Step 3: Plant the bulbs about 2 inches deep with the pointed end up. Space them about 6-8 inches apart.
Step 4: Be generous with mulch. A generous amount of mulch helps keep the soil moisture and soil temperatures even.
Tops may show through the mulch by the end of October and the bulbs should be well rooted by November. Since October is one of our driest months of the year, irrigation is important at planting. Watering may be needed in early spring, but be careful not to over water. Stop irrigation once the tops begin to dry and fall over.
Garlic should be ready for harvest between mid-May to mid-July. Look for the tops drying and following over. When 1/2 of the tops are in this condition it is time to harvest. Don’t leave the bulbs in the ground too long or they may rot. Be very careful when harvesting not to damage your crop.
Allow the heads to dry in a warm, dry place. Keep them out of direct sunlight. After the garlic has dried store it in a cool, dry, dark place to keep it fresh as long as possible. Garlic braiding is a unique way of storage.
A community garden plot can yield a year’s worth of garlic so you’ll be able to enjoy those delicious Italian meals all year long. Garlic bread, calazones, tomato sauce, garlic chicken….
While at a conference in Traverse City, Michigan, I had the opportunity to meet with some community gardeners from the Traverse City Community Garden. Gary Harper gave me a tour of this organic garden of 150 members.
The first thing I noticed is the lack of disease in the garden. It is early October and it has been unseasonably warm in Michigan. They still had tomatoes and peppers growing and the tomato leaves were spot free.
Gardeners here start their gardens in May and are usually finished by mid-October. They expect a first frost by early October. Their cool-season vegetables were beautiful. I saw knee-high kale so large that it was hard for me to recognize it and there were parsnips that were spectacular.
The gardeners at Traverse City Community Garden do have some of the same concerns that we do in Georgia. Oftentimes, their members lose interest by the end of the season. They are required to give 12 hours per growing season to the upkeep of the common garden and the garden board has a difficult time enforcing that rule. They also have deer! A nine foot electric fence does not always dissuade them. Their #1 pest problem is stink bugs. These bugs are so bad on squash in Northern Michigan, that the gardeners are not allowed to grow squash in their plots.
It was great to see how others interpret a community garden and I am thankful for the time with these new gardening friends.
The weather is perfect to be out in the garden and there are chores to be done!

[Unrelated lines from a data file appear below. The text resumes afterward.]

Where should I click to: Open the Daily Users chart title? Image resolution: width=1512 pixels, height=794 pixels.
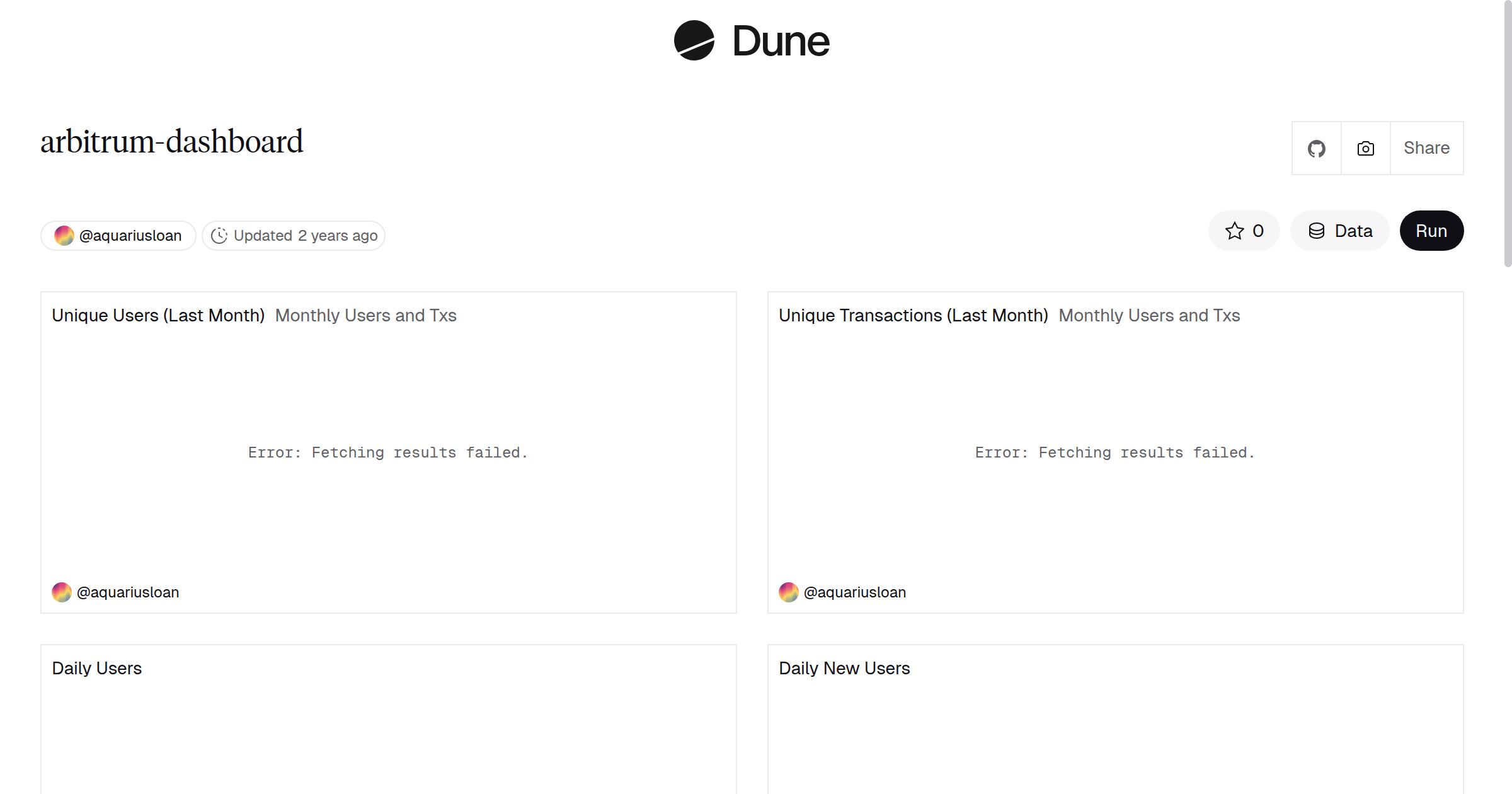97,668
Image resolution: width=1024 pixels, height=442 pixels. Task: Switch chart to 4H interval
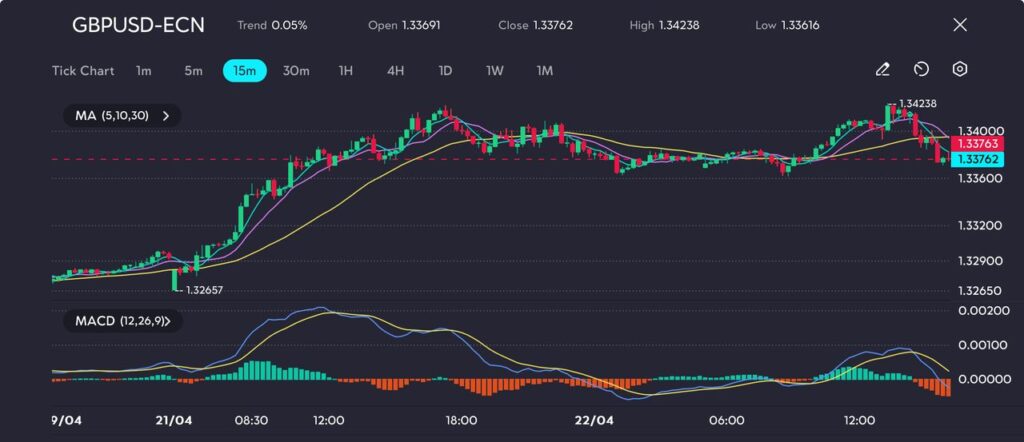point(395,71)
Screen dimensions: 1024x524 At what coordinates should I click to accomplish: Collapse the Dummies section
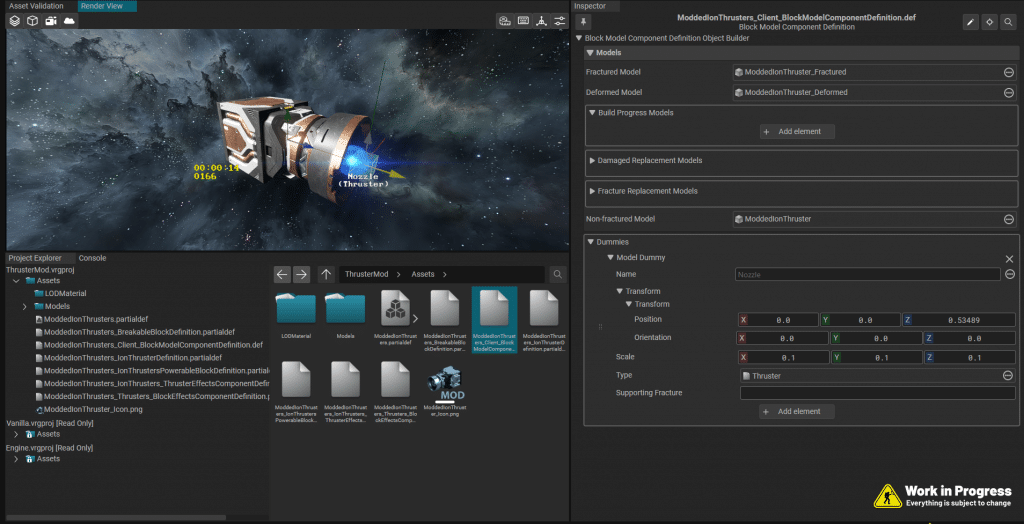[590, 242]
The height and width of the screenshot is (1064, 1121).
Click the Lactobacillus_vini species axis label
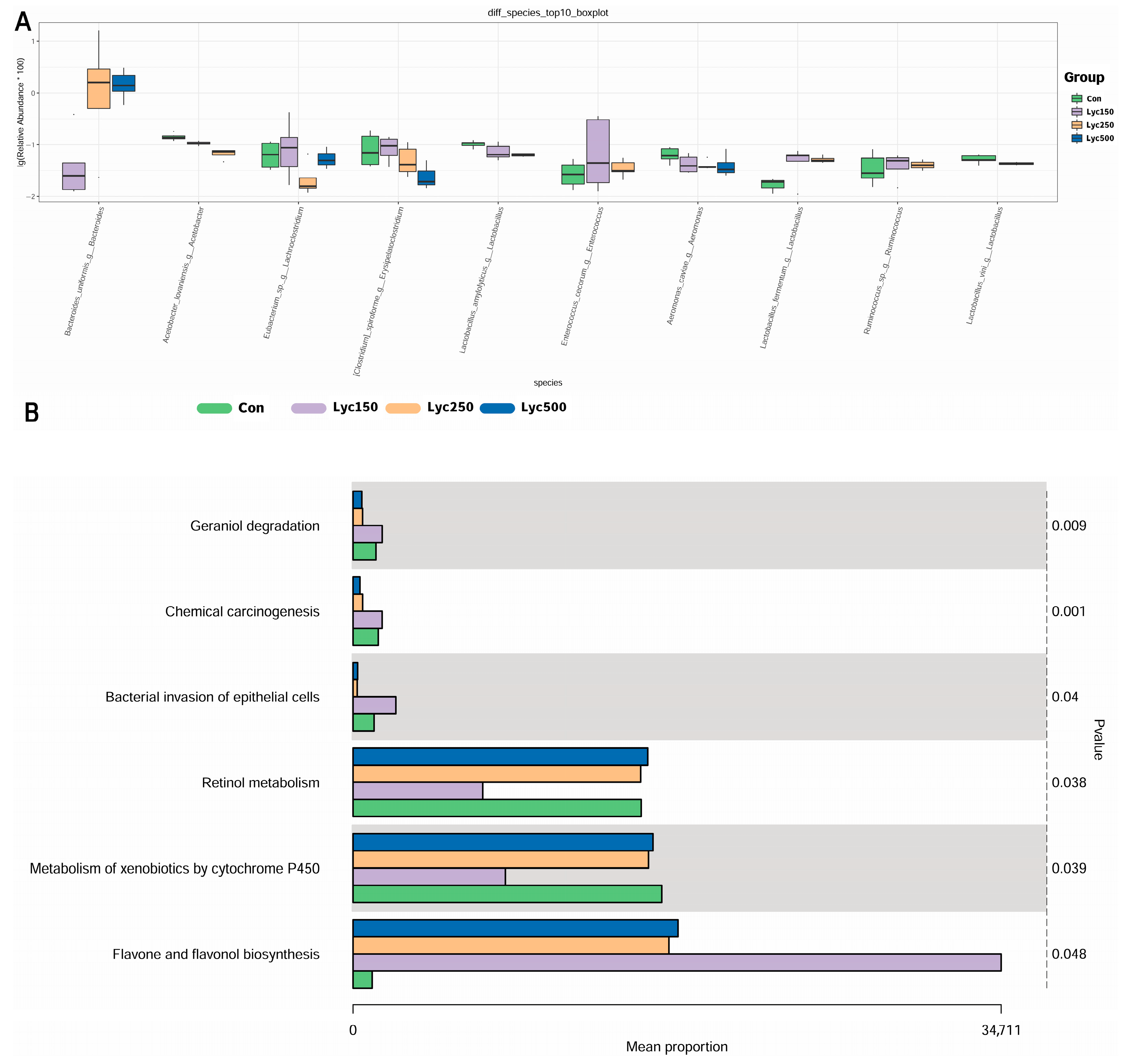click(x=985, y=266)
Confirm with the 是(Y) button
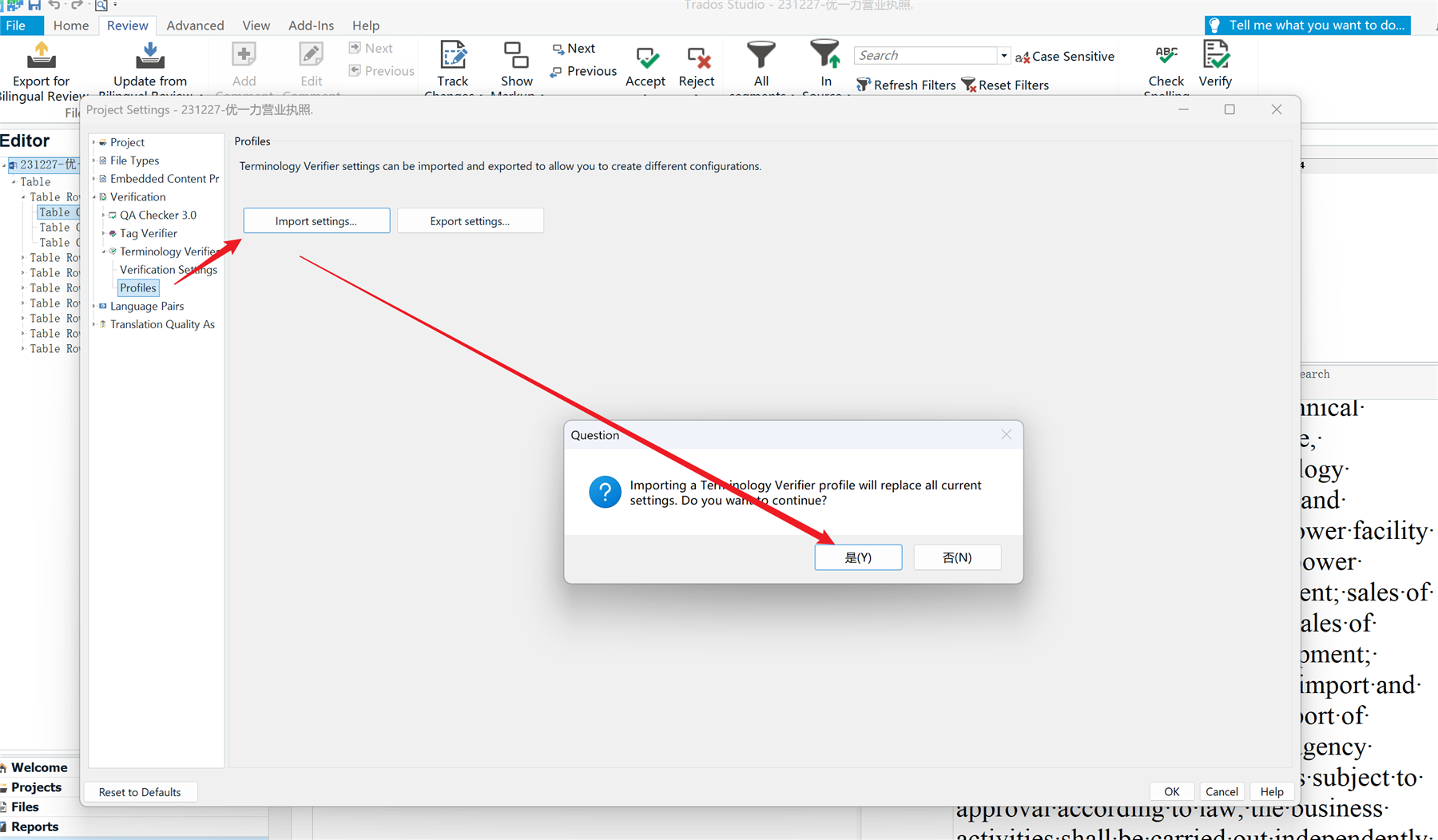 coord(858,557)
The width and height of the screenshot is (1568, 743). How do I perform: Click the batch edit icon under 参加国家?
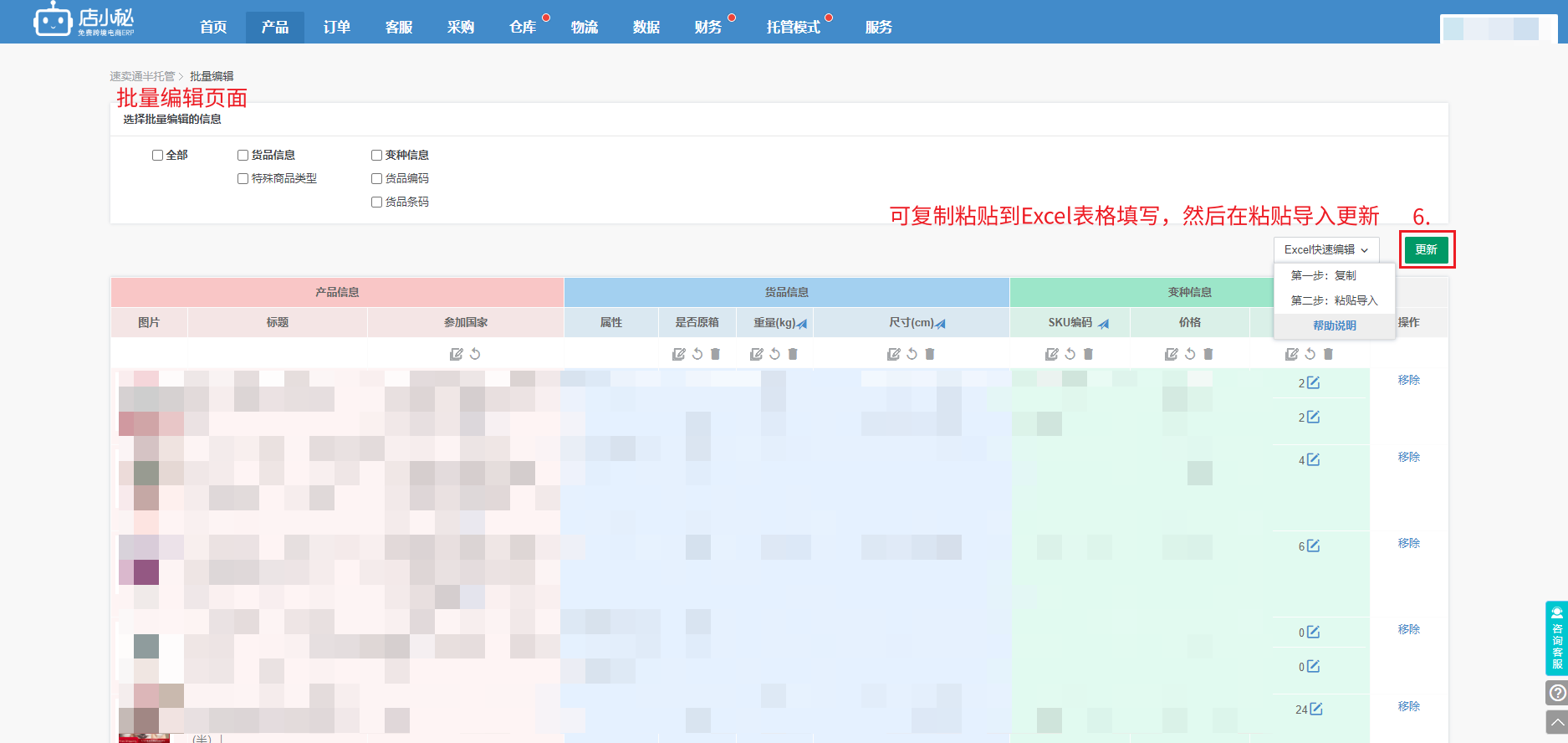click(456, 354)
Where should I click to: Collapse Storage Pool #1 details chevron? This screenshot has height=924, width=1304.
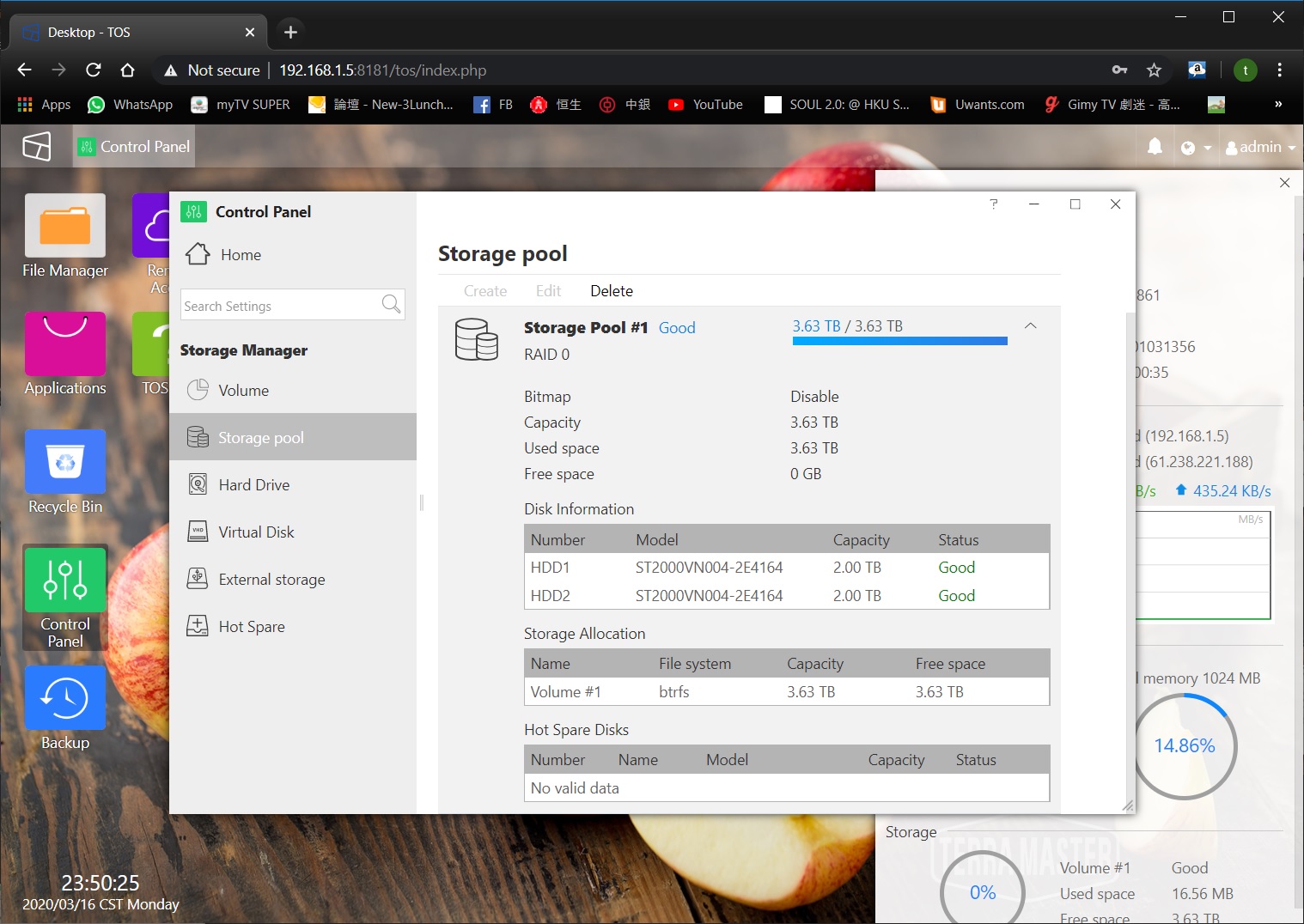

UGA’s Vegetable Garden Calendar give us a to-do list:
Choose the mild weather during this period to plant or transplant the following: beets, broccoli, cabbage, carrots, collards, lettuce, mustard, onions, radishes, spinach and turnips. Plant your second planting of fall crops such as collards, turnips, cabbage, mustard and kale.
Refurbish mulch to control weeds, and start adding leaves and other materials for the compost pile. Store your manure under cover to prevent leaching of nutrients.
Water deeply and thoroughly to prevent drought stress. Pay special attention to new transplants.
Harvest mature green peppers and tomatoes before frost gets them — it may not come until November, but be ready.